• _Task instructions_:
Copy the listing below, changing every instance of "Where should I click to" to "What should I tap to" and leaving everything else as it is.

• _Record extracts_:
· · ·
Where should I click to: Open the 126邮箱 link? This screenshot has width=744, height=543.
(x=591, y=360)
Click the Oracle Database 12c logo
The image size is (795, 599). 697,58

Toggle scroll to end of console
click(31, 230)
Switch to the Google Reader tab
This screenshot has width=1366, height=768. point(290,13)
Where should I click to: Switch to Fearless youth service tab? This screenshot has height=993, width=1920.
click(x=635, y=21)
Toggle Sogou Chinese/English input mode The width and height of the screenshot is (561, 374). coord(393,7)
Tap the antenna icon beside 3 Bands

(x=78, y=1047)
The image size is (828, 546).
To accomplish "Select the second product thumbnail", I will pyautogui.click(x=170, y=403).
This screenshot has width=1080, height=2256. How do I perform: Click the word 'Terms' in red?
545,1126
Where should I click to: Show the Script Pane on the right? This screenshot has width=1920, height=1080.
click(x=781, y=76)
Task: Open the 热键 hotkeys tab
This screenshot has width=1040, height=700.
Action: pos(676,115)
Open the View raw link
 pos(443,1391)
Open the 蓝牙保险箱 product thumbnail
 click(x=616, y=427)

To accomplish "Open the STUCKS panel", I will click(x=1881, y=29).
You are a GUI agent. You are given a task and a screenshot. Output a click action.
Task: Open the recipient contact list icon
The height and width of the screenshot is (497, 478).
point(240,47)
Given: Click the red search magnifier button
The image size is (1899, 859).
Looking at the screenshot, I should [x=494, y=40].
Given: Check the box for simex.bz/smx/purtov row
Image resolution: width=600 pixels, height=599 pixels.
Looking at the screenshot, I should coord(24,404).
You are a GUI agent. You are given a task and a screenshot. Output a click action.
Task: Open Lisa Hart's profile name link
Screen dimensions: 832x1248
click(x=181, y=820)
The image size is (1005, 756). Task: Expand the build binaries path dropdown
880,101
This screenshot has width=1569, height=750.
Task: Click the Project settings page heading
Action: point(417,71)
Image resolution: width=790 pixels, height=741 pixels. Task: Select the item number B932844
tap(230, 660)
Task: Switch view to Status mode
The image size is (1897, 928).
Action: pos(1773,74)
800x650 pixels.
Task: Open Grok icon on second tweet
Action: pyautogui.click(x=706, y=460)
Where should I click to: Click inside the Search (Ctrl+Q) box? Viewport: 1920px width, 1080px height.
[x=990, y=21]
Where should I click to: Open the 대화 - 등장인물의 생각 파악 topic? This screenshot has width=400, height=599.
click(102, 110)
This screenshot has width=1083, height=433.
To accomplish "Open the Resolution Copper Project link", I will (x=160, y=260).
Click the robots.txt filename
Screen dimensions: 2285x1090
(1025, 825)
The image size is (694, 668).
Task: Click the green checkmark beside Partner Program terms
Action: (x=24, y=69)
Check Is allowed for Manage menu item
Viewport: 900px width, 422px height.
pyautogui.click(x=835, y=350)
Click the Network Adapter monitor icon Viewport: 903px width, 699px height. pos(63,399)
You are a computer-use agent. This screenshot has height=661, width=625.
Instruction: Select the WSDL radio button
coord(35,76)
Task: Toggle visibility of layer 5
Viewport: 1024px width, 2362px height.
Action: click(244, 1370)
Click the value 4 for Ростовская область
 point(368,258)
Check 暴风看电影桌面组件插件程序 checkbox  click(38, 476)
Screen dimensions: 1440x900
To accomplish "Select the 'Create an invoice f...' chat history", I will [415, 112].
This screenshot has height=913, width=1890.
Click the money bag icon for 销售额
· · ·
• _Output of the task_:
What should I tap to: Open the 126邮箱 link? This screenshot has width=744, height=543.
(x=591, y=360)
Click the Oracle Database 12c logo
The image size is (795, 599). 697,58

Toggle scroll to end of console
click(31, 230)
Switch to the Google Reader tab
This screenshot has width=1366, height=768. point(290,13)
What should I tap to: Switch to Fearless youth service tab? This screenshot has height=993, width=1920.
click(x=635, y=21)
Toggle Sogou Chinese/English input mode The width and height of the screenshot is (561, 374). coord(393,7)
Tap the antenna icon beside 3 Bands

(x=78, y=1047)
The image size is (828, 546).
To accomplish "Select the second product thumbnail", I will pyautogui.click(x=170, y=403).
This screenshot has width=1080, height=2256. How do I perform: Click the word 'Terms' in red?
545,1126
What should I tap to: Show the Script Pane on the right? This screenshot has width=1920, height=1080.
click(x=781, y=76)
Task: Open the 热键 hotkeys tab
This screenshot has width=1040, height=700.
Action: pos(676,115)
Open the View raw link
 pos(443,1391)
Open the 蓝牙保险箱 product thumbnail
 click(x=616, y=427)

To accomplish "Open the STUCKS panel", I will click(x=1881, y=29).
You are a GUI agent. You are given a task and a screenshot. Output a click action.
Task: Open the recipient contact list icon
The height and width of the screenshot is (497, 478).
point(240,47)
Given: Click the red search magnifier button
The image size is (1899, 859).
Looking at the screenshot, I should [x=494, y=40].
Given: Check the box for simex.bz/smx/purtov row
Image resolution: width=600 pixels, height=599 pixels.
Looking at the screenshot, I should coord(24,404).
You are a GUI agent. You are given a task and a screenshot. Output a click action.
Task: Open Lisa Hart's profile name link
Screen dimensions: 832x1248
click(x=181, y=820)
The image size is (1005, 756). Task: Expand the build binaries path dropdown
880,101
This screenshot has width=1569, height=750.
Task: Click the Project settings page heading
Action: point(417,71)
Image resolution: width=790 pixels, height=741 pixels. Task: Select the item number B932844
tap(230, 660)
Task: Switch view to Status mode
The image size is (1897, 928).
Action: pos(1773,74)
800x650 pixels.
Task: Open Grok icon on second tweet
Action: pyautogui.click(x=706, y=460)
What should I tap to: Click inside the Search (Ctrl+Q) box? Viewport: 1920px width, 1080px height.
[x=990, y=21]
What should I tap to: Open the 대화 - 등장인물의 생각 파악 topic? This screenshot has width=400, height=599.
click(102, 110)
This screenshot has width=1083, height=433.
To accomplish "Open the Resolution Copper Project link", I will (x=160, y=260).
Click the robots.txt filename
Screen dimensions: 2285x1090
(1025, 825)
The image size is (694, 668).
Task: Click the green checkmark beside Partner Program terms
Action: (x=24, y=69)
Check Is allowed for Manage menu item
Viewport: 900px width, 422px height.
pyautogui.click(x=835, y=350)
Click the Network Adapter monitor icon Viewport: 903px width, 699px height. pos(63,399)
You are a computer-use agent. This screenshot has height=661, width=625.
Instruction: Select the WSDL radio button
coord(35,76)
Task: Toggle visibility of layer 5
Viewport: 1024px width, 2362px height.
Action: click(244, 1370)
Click the value 4 for Ростовская область
 point(368,258)
Check 暴风看电影桌面组件插件程序 checkbox  click(38, 476)
Screen dimensions: 1440x900
To accomplish "Select the 'Create an invoice f...' chat history", I will [415, 112].
This screenshot has height=913, width=1890.
Click the money bag icon for 销售额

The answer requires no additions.